Agentic commerce support for Google’s technology
In 2026, Commerce.com has announced support for a range of Google solutions to support agentic commerce activity, opening up discoverability and purchase options through AI channels.
Most recently, in April, it detailed how its merchants would be able to now syndicate their catalog data to both OpenAI and Google Gemini through the enterprise service Feedonomics Agentic Catalog Exports (ACE).
In addition, the company endorsed Google’s Universal Commerce Protocol (UCP), an open-source standard for agents and systems to communicate, in January.
Commerce.com’s work with PayPal
Ahead of its Q1 earnings results, Commerce.com announced a new embedded payments solution with PayPal for merchants in the U.S. The payment processing option, BigCommerce Payments by PayPal, also includes a dashboard for managing finances, flexible payment options including PayPal, Venmo, Apple Pay and Google Pay.
“Payments are a critical part of the customer journey, but they’ve often been fragmented across systems,” Hess said. “With BigCommerce Payments built with PayPal, we’re giving merchants a more unified and streamlined way to manage their business, while offering the flexibility and trusted performance merchants need to grow.”

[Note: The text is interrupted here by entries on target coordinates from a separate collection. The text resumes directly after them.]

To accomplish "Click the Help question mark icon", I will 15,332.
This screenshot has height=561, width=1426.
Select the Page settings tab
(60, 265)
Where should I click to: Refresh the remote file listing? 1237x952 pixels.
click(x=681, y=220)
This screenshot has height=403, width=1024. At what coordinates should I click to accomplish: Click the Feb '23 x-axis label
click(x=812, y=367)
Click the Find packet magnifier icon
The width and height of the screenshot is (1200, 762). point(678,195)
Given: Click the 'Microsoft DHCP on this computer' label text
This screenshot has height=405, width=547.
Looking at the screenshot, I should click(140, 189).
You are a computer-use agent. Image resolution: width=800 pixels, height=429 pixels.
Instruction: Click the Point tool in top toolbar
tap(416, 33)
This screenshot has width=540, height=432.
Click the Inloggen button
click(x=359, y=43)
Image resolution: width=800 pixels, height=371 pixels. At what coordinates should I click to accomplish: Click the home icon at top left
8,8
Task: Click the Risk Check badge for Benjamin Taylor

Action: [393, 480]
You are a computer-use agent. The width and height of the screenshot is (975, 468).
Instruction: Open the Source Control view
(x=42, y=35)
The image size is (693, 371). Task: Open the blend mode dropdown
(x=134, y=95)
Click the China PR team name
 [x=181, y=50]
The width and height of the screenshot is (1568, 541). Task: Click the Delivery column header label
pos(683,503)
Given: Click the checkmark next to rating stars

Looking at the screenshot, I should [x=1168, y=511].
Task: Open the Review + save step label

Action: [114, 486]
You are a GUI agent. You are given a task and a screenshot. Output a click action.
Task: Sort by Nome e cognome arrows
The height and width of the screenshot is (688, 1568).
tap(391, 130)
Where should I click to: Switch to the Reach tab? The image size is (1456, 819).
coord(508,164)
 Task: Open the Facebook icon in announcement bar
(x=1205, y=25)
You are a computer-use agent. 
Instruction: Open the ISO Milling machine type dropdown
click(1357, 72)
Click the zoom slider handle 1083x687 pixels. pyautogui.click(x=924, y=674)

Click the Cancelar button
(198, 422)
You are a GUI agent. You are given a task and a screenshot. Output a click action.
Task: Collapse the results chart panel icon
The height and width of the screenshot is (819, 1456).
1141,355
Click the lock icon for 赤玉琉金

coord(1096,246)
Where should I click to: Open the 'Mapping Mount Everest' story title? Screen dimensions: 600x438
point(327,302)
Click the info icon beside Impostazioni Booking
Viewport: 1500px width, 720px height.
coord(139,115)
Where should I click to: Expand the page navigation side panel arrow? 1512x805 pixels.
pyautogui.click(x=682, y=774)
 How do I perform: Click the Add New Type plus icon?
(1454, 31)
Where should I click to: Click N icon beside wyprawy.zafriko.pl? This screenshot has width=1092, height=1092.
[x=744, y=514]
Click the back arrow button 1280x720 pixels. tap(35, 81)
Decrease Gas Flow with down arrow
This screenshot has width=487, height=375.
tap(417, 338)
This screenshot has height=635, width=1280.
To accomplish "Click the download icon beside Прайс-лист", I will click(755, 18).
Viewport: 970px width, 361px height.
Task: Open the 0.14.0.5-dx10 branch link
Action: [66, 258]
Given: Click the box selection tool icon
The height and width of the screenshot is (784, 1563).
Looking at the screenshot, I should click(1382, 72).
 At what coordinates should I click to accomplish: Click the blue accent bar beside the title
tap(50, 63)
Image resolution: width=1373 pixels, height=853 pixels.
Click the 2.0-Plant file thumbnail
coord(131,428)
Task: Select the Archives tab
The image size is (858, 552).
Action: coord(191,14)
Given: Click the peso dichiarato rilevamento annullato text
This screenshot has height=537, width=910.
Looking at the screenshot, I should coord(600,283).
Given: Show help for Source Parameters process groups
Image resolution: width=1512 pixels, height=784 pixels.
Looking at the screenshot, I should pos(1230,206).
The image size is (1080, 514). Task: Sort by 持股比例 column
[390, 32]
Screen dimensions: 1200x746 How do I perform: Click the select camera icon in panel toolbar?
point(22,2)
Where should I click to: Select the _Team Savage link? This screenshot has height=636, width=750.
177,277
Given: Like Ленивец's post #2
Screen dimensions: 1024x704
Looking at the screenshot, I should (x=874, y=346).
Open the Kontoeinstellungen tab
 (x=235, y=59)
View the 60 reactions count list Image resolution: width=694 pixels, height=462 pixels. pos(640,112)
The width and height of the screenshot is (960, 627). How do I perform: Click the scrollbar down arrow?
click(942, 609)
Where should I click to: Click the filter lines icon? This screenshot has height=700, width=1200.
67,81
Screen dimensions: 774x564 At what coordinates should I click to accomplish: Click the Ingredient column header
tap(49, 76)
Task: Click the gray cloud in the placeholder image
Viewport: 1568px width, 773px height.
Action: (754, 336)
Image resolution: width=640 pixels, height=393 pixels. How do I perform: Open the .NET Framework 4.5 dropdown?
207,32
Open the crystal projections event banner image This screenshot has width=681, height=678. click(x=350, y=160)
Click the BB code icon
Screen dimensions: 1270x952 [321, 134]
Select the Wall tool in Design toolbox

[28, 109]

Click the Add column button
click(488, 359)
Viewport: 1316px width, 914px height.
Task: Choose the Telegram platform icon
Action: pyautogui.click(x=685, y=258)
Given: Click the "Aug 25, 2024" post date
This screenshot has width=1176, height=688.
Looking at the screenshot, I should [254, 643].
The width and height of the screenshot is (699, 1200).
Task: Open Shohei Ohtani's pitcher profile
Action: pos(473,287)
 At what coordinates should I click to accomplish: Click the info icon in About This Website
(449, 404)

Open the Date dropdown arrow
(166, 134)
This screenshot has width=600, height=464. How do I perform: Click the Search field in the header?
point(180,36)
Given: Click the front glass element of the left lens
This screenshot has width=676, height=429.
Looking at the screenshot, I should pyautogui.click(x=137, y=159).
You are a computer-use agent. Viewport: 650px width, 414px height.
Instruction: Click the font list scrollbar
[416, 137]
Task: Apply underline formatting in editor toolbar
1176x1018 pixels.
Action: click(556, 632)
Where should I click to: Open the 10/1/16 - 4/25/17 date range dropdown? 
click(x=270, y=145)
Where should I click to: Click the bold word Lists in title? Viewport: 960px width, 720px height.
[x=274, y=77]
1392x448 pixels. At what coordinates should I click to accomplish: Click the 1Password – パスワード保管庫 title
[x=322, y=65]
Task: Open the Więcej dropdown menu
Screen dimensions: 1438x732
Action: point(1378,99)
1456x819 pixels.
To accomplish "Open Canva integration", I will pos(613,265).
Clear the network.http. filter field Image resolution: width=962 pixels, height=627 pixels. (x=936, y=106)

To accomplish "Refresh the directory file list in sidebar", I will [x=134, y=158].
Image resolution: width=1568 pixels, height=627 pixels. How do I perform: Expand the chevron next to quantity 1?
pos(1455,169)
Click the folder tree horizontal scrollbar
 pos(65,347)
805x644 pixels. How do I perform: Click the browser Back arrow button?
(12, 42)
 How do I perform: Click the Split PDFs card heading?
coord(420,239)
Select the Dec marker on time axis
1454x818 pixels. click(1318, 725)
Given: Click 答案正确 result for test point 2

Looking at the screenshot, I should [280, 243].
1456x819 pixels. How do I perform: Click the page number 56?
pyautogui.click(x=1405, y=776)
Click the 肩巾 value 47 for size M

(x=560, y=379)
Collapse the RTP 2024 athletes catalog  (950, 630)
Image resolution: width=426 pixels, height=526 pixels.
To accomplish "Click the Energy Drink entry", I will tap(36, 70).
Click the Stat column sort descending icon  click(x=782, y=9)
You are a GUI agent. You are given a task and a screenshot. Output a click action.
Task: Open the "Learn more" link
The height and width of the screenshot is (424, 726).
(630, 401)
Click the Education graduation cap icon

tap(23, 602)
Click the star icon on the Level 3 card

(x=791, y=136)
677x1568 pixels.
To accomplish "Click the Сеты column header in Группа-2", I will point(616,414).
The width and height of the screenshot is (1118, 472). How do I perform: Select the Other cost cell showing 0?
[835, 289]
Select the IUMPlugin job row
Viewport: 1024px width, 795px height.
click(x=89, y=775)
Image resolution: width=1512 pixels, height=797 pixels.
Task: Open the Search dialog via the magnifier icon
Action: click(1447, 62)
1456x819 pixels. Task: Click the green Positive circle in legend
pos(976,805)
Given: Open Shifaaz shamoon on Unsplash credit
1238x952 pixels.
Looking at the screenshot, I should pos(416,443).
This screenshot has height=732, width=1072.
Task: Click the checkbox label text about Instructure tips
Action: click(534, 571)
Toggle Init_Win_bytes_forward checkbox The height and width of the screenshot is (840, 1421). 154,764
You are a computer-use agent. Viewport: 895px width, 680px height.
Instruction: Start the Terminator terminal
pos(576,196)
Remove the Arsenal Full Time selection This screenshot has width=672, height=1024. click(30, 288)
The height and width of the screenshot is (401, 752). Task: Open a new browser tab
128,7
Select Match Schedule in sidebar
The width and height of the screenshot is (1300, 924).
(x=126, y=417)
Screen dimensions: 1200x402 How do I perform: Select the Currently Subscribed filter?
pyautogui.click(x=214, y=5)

In addition, Commerce.com supports the integration of PayPal’s Store Sync offering in BigCommerce’s App Marketplace and Channel Manager. The company said the collaboration enables BigCommerce merchants to connect product catalogs, inventory and order management to AI platforms. It named Microsoft Copilot, Meta and Perplexity as examples where merchants could make their products discoverable.
The latest PayPal news followed Commerce.com’s January announcement that it would expand its partnership with Stripe to provide merchants with access to Stripe’s Optimized Checkout Suite. The rollout includes the use of Stripe’s AI-powered fraud prevention tools.